# ESERCIZIO ASSEGNATO 1:
Elenca tutte le parole o espressioni che nel testo sull'irruzione al parlamento statunitense compaiono tra virgolette.
# ESERCIZIO ASSEGNATO 2:
Traduci in inglese questa frase del testo sull'irruzione al parlamento statunitense: "Sono le reazioni più logiche e si inseriscono nella condanna delle azioni degli avversari."
# ESERCIZIO ASSEGNATO 3:
Prosegui il testo sull'irruzione al parlamento statunitense a partire dall'ultima frase riportata.

── TESTO DELLA PAGINA ──

Se questi sono i fatti, vengono a porsi alcuni problemi a cui si può provare di rispondere. Come si deve valutare un’irruzione del genere? Quali sono le spie che questa vicenda ha segnalato, e quali conseguenze possono essere previste?
Le reazioni alla protesta dei “trumpisti” presso il parlamento statunitense ha suscitato valutazioni diverse. Della dura condanna da parte dei “democratici”, primo fra tutti il Presidente-eletto J.R. Biden, si è detto. Sono le reazioni più logiche e si inseriscono nella condanna delle azioni degli avversari. Ad essere più interessanti sono le reazioni dell’opinione di “destra” o “conservatrice”. Esse sono state di appoggio incondizionato o di sconfessione, sia per la violenza presente (sebbene i manifestanti fossero per lo più disarmati) sia per l’abbigliamento estroverso e originale di taluni partecipanti, prontamente esibiti a favor di telecamera. Se le pelli da sciamano e i cappelli a foggia di testa di bisonte possono forse far sollevare qualche sopracciglio come reazione, non di meno una protesta di tale magnitudine era sostanzialmente inaspettata e difficilmente replicabile in altri contesti. Può quindi essere opportuno soffermarvisi.
In prima battuta è da osservare che schierarsi acriticamente contro ogni manifestazione di popolo "sopra le righe" sia pericoloso. Il motivo è semplice. Una manifestazione che decide di porsi in diretta antitesi con le procedure "democratiche", quale in questo caso è la ratifica del voto dei Grandi Elettori, è un problema politico estremamente rilevante. Nel caso in cui essa sia stata una protesta organizzata, Donald Trump ha tentato un colpo di stato e il fatto che gli USA siano considerati un ordinamento socio-politico alla portata di un colpo di stato è degno di riflessione sia per chi si occupa della sicurezza nazionale statunitense, sia per coloro i quali considerano l’Occidente un pacioso lago in cui la storia continua ad essere finita. Nel caso viceversa in cui sia una protesta spontanea, a maggior ragione è un fatto politico molto grave, perché dei cittadini hanno ritirato la loro fiducia nelle istituzioni fino al punto di contestarle direttamente.

───
── MATERIALE ──

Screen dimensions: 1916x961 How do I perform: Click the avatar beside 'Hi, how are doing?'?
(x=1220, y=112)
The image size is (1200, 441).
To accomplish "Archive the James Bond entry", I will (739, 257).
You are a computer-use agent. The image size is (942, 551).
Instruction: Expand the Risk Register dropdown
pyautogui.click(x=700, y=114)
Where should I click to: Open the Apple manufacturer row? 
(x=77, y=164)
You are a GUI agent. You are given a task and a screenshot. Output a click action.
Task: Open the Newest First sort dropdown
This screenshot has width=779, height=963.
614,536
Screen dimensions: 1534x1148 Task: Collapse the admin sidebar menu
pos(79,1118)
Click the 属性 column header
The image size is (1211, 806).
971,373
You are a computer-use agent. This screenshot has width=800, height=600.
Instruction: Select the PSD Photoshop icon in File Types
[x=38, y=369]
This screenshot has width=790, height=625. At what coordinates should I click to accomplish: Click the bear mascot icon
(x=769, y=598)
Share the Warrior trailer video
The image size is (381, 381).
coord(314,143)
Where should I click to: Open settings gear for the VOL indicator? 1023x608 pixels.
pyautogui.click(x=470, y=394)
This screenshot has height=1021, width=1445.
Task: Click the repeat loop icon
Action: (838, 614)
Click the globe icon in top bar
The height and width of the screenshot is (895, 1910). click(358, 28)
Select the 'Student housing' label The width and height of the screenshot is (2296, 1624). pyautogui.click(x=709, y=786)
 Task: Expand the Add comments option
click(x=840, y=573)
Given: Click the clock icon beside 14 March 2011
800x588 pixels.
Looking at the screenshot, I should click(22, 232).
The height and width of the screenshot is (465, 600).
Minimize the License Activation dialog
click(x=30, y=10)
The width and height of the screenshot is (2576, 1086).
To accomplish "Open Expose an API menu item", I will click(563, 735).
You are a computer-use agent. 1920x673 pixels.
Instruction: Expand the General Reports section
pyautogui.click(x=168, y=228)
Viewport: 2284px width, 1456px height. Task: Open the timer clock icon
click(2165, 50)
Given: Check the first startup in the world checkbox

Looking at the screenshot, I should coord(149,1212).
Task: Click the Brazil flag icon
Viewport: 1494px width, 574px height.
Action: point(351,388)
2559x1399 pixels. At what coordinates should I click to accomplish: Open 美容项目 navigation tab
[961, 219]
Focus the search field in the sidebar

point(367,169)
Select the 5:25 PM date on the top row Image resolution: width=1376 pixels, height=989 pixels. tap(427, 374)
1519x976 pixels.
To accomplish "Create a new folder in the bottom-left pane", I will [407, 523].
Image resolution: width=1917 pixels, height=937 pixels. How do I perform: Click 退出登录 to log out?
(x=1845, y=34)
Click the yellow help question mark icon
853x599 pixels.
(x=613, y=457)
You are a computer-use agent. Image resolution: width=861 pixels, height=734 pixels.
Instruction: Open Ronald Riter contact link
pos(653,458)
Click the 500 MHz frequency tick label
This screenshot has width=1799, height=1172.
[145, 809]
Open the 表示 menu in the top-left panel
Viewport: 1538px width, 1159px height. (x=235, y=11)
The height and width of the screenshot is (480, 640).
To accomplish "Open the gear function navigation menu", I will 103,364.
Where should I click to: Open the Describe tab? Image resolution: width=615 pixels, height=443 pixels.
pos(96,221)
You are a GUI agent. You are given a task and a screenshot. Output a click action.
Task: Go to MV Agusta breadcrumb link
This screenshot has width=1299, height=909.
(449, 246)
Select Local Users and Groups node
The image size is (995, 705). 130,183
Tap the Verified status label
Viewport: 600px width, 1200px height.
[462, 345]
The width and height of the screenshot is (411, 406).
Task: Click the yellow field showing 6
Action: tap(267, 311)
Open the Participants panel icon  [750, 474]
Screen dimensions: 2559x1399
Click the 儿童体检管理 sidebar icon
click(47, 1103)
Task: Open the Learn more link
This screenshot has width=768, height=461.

───

# RISULTATO ATTESO 1:
trumpisti, democratici, destra, conservatrice, sopra le righe, democratiche

# RISULTATO ATTESO 2:
They are the most logical reactions and fit within the condemnation of the opponents' actions.

# RISULTATO ATTESO 3:
Chiudere ad ogni ragionamento a più ampia prospettiva quindi è fondamentalmente errato, perché non si tratta di “delinquenza”, come pure l’hanno logicamente definita i sostenitori “democratici” e “progressisti”, ma è politica allo stato puro. Un ragionamento che provi ad esaminare i reali movimenti – e che adotti una prospettiva nazionale e sociale – non può nascondersi dietro generiche parole del "rispetto delle istituzioni", perché le istituzioni sono incarnazione ed espressione della nazione. Ora, se questa Nazione è politicamente fondata nella sua legittimità su un elemento essenzialmente civico e non etnico, come è il caso degli USA e come è tendenza generale a diventare il caso anche dell’Europa Occidentale, la revoca della legittimità ad una delle istituzioni fondamentali della Nazione equivale a una messa in dubbio della Nazione stessa. Il meccanismo di legittimità dall’istituzione alla Nazione riguarda la garanzia che questa istituzione offre nei confronti della premessa civica (ideologica) che permette l’esistenza della Nazione: nel momento in cui l’istituzione non è più in grado di garantire il patto sociale da cui deriva la Nazione, quest’ultimo può venire meno, qualora l’istituzione rivelatasi deficitaria sia di importanza capitale. E, in questo momento, l’istituzione contestata è la (scelta della) presidenza dell’Amministrazione USA.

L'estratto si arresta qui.